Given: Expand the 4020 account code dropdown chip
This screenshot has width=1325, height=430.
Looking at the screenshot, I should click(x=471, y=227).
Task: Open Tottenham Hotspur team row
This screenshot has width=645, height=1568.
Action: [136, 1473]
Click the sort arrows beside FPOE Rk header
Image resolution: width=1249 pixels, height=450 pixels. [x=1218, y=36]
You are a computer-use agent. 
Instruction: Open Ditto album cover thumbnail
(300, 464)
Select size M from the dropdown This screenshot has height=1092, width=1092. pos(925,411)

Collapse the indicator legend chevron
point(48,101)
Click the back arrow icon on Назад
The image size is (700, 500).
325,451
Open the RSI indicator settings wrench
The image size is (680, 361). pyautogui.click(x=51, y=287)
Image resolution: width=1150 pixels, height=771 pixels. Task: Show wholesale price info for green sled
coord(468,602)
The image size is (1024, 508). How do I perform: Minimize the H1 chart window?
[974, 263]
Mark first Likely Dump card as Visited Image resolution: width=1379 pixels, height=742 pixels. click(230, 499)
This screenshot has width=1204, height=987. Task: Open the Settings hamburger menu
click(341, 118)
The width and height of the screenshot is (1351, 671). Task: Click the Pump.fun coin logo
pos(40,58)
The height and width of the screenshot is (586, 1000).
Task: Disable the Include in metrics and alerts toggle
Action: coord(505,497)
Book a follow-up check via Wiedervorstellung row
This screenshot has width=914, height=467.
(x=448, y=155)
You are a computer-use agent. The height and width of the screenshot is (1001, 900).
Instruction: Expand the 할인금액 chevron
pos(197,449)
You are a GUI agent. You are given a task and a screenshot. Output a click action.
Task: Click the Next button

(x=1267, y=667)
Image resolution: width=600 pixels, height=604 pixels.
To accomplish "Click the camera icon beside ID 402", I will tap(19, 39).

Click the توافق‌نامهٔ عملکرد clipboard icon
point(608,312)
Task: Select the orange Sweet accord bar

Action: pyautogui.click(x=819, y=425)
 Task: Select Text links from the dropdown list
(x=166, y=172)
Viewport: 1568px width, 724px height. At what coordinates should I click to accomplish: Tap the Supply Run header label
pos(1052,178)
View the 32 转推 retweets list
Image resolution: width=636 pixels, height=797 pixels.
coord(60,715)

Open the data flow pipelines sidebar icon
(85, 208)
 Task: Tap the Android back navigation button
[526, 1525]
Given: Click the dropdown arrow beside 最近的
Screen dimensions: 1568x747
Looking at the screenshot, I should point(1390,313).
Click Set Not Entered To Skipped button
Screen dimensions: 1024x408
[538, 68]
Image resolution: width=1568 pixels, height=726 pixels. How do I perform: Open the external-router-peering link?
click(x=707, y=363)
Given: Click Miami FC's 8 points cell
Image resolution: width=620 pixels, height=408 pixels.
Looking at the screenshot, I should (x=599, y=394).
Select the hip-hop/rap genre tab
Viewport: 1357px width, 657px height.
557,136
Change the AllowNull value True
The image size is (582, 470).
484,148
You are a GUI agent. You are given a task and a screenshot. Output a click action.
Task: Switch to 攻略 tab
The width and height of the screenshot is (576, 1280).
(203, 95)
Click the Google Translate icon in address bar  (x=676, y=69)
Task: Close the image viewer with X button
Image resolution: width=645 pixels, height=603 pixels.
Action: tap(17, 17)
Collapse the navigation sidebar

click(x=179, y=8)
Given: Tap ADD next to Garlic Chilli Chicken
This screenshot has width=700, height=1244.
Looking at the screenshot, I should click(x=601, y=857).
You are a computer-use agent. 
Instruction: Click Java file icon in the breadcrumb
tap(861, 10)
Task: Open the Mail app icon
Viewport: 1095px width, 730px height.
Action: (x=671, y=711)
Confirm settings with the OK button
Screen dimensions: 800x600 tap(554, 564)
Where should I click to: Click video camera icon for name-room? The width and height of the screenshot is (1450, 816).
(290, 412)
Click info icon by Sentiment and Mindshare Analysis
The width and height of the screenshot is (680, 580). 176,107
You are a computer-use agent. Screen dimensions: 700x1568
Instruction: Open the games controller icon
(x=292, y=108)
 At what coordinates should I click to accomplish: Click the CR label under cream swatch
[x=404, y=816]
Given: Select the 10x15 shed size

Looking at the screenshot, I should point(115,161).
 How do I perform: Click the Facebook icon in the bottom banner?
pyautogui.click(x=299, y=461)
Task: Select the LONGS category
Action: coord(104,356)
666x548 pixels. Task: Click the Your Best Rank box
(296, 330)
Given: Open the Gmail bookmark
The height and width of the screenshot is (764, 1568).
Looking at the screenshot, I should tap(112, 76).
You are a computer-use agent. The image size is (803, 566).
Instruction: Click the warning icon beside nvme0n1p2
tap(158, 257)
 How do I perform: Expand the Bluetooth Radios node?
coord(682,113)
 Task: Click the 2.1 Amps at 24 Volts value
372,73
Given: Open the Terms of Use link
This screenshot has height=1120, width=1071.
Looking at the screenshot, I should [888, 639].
_ _ _ _ _ _ _
## Task statement:
Convert the data above into a numbered list, leaving out the blank lines.

## Exercise solution:
1. Given: Expand the 4020 account code dropdown chip
2. This screenshot has width=1325, height=430.
3. Looking at the screenshot, I should click(x=471, y=227).
4. Task: Open Tottenham Hotspur team row
5. This screenshot has width=645, height=1568.
6. Action: [136, 1473]
7. Click the sort arrows beside FPOE Rk header
8. Image resolution: width=1249 pixels, height=450 pixels. [x=1218, y=36]
9. You are a computer-use agent. 
10. Instruction: Open Ditto album cover thumbnail
11. (300, 464)
12. Select size M from the dropdown This screenshot has height=1092, width=1092. pos(925,411)
13. Collapse the indicator legend chevron
14. point(48,101)
15. Click the back arrow icon on Назад
16. The image size is (700, 500).
17. 325,451
18. Open the RSI indicator settings wrench
19. The image size is (680, 361). pyautogui.click(x=51, y=287)
20. Image resolution: width=1150 pixels, height=771 pixels. Task: Show wholesale price info for green sled
21. coord(468,602)
22. The image size is (1024, 508). How do I perform: Minimize the H1 chart window?
23. [974, 263]
24. Mark first Likely Dump card as Visited Image resolution: width=1379 pixels, height=742 pixels. click(230, 499)
25. This screenshot has width=1204, height=987. Task: Open the Settings hamburger menu
26. click(341, 118)
27. The width and height of the screenshot is (1351, 671). Task: Click the Pump.fun coin logo
28. pos(40,58)
29. The height and width of the screenshot is (586, 1000).
30. Task: Disable the Include in metrics and alerts toggle
31. Action: coord(505,497)
32. Book a follow-up check via Wiedervorstellung row
33. This screenshot has width=914, height=467.
34. (x=448, y=155)
35. You are a computer-use agent. The height and width of the screenshot is (1001, 900).
36. Instruction: Expand the 할인금액 chevron
37. pos(197,449)
38. You are a GUI agent. You are given a task and a screenshot. Output a click action.
39. Task: Click the Next button
40. (x=1267, y=667)
41. Image resolution: width=600 pixels, height=604 pixels.
42. To accomplish "Click the camera icon beside ID 402", I will tap(19, 39).
43. Click the توافق‌نامهٔ عملکرد clipboard icon
44. point(608,312)
45. Task: Select the orange Sweet accord bar
46. Action: pyautogui.click(x=819, y=425)
47.  Task: Select Text links from the dropdown list
48. (x=166, y=172)
49. Viewport: 1568px width, 724px height. At what coordinates should I click to accomplish: Tap the Supply Run header label
50. pos(1052,178)
51. View the 32 转推 retweets list
52. Image resolution: width=636 pixels, height=797 pixels.
53. coord(60,715)
54. Open the data flow pipelines sidebar icon
55. (85, 208)
56.  Task: Tap the Android back navigation button
57. [526, 1525]
58. Given: Click the dropdown arrow beside 最近的
59. Screen dimensions: 1568x747
60. Looking at the screenshot, I should point(1390,313).
61. Click Set Not Entered To Skipped button
62. Screen dimensions: 1024x408
63. [538, 68]
64. Image resolution: width=1568 pixels, height=726 pixels. How do I perform: Open the external-router-peering link?
65. click(x=707, y=363)
66. Given: Click Miami FC's 8 points cell
67. Image resolution: width=620 pixels, height=408 pixels.
68. Looking at the screenshot, I should (x=599, y=394).
69. Select the hip-hop/rap genre tab
70. Viewport: 1357px width, 657px height.
71. 557,136
72. Change the AllowNull value True
73. The image size is (582, 470).
74. 484,148
75. You are a GUI agent. You are given a task and a screenshot. Output a click action.
76. Task: Switch to 攻略 tab
77. The width and height of the screenshot is (576, 1280).
78. (203, 95)
79. Click the Google Translate icon in address bar  (x=676, y=69)
80. Task: Close the image viewer with X button
81. Image resolution: width=645 pixels, height=603 pixels.
82. Action: tap(17, 17)
83. Collapse the navigation sidebar
84. click(x=179, y=8)
85. Given: Tap ADD next to Garlic Chilli Chicken
86. This screenshot has width=700, height=1244.
87. Looking at the screenshot, I should click(x=601, y=857).
88. You are a computer-use agent. 
89. Instruction: Click Java file icon in the breadcrumb
90. tap(861, 10)
91. Task: Open the Mail app icon
92. Viewport: 1095px width, 730px height.
93. Action: (x=671, y=711)
94. Confirm settings with the OK button
95. Screen dimensions: 800x600 tap(554, 564)
96. Where should I click to: Click video camera icon for name-room? The width and height of the screenshot is (1450, 816).
97. (290, 412)
98. Click info icon by Sentiment and Mindshare Analysis
99. The width and height of the screenshot is (680, 580). 176,107
100. You are a computer-use agent. Screen dimensions: 700x1568
101. Instruction: Open the games controller icon
102. (x=292, y=108)
103.  At what coordinates should I click to accomplish: Click the CR label under cream swatch
104. [x=404, y=816]
105. Given: Select the 10x15 shed size
106. Looking at the screenshot, I should point(115,161).
107.  How do I perform: Click the Facebook icon in the bottom banner?
108. pyautogui.click(x=299, y=461)
109. Task: Select the LONGS category
110. Action: coord(104,356)
111. 666x548 pixels. Task: Click the Your Best Rank box
112. (296, 330)
113. Given: Open the Gmail bookmark
114. The height and width of the screenshot is (764, 1568).
115. Looking at the screenshot, I should tap(112, 76).
116. You are a computer-use agent. The image size is (803, 566).
117. Instruction: Click the warning icon beside nvme0n1p2
118. tap(158, 257)
119.  How do I perform: Expand the Bluetooth Radios node?
120. coord(682,113)
121.  Task: Click the 2.1 Amps at 24 Volts value
122. 372,73
123. Given: Open the Terms of Use link
124. This screenshot has height=1120, width=1071.
125. Looking at the screenshot, I should [888, 639].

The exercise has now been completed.